In the 20th century artists begin breaking all the rules. Painters no longer have to paint representationally. Classical music turns from symphonies to tone poems and wild ballets by Stravinsky. Bartok studies folk music to find the soul for his music. Abstract expressionists found ways of expressing deep emotion without any recognizable forms. Jazz music begins and gets deeper and deeper into the soul. 

I think artists in the mid-20th century became so deep that people wanted a relief. In the visual arts we find "Pop-Art" which is whmisical and appeals to the mind. Classical music is no longer appealing on a visceral body level. It's pretty much all for the mind. Poetry loses rhyme and meter which move sentiments. It is more aimed at the mind.

I think the best artists in any of the arts are the ones who find a perfect balance, and they are few and far between. Shakespeare is both heart and head. Beethoven is perfectly balanced. Louis Armstrong finds a way to bring blues (which by definition is for the soul) into a structured music. Art critics name Picasso and Matisse as the greatest of the 20th century artists, but I'm not sure. 

I think some people prefer the head over the heart and others heart over head. As people understand art more, I think they see the genius in perfect balance--yin and yang.

I concur with Audio-b-dog post about the necessary polarity balance between heart and mind...

The last century has seen the decline of the West precisely because we had lost this balance key between polarities..

Polarities as heart and mind or yin and yang are not mere dualities or opposition, they interpenetrate into one another ...Coleridge and Owen Barfield wrote about this...

The human body is a third factor embodying the heart and mind  this is the key : embodiment...

Our culture with A.I. actually has lost any link between heart and mind because we are virtual ego flying over our own body in a virtual digitalized trance...

Our music industrialized is a merchandise...

We had forgotten our roots and the root of music too...( generally speaking for sure because musical geniuses exist today but not in the collective front part of the theater they are an unrecognized marginalised exploited minority)

 

I think the best artists in any of the arts are the ones who find a perfect balance, and they are few and far between. Shakespeare is both heart and head. Beethoven is perfectly balanced. Louis Armstrong finds a way to bring blues (which by definition is for the soul) into a structured music. Art critics name Picasso and Matisse as the greatest of the 20th century artists, but I’m not sure. 

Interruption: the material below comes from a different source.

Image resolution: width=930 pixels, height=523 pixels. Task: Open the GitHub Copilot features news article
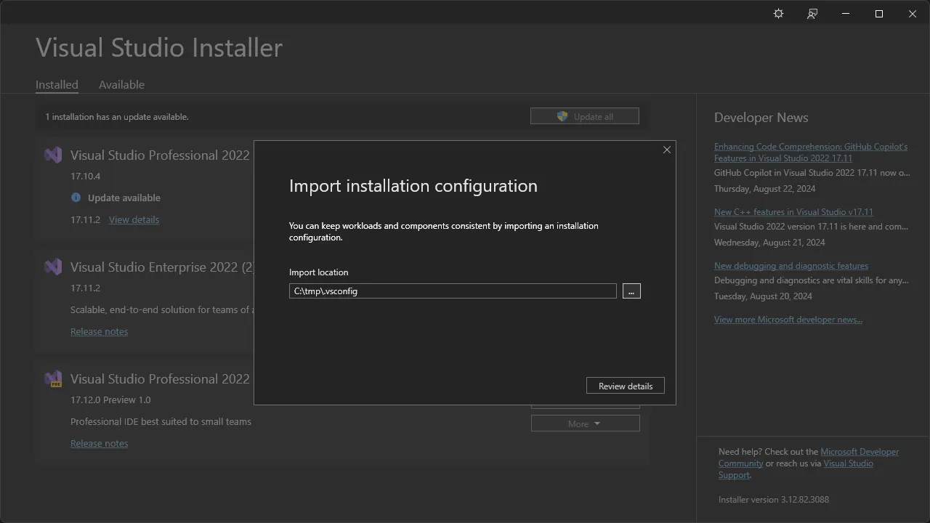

I think some people prefer the head over the heart and others heart over head. As people understand art more, I think they see the genius in perfect balance--yin and yang.

@mahgister, stuartk,

I think what is happening is societies around the world, including the U.S., is terrifying. People get in touch with their bodies for violence. I agree with @mahgister in regards to the use of his word embodiment. Girls and women have a much easier time with their bodies and sharing emotional responses. And that would take me back to what I'm writing about.

I feel like three or four of us have taken over this thread "Jazz Afficiandos," talking about a lot of things related to music without boundaries. I was wondering if anyone is interested in starting a new thread talking about music without genre lines, and other things related to music. For me, it is a primal topic.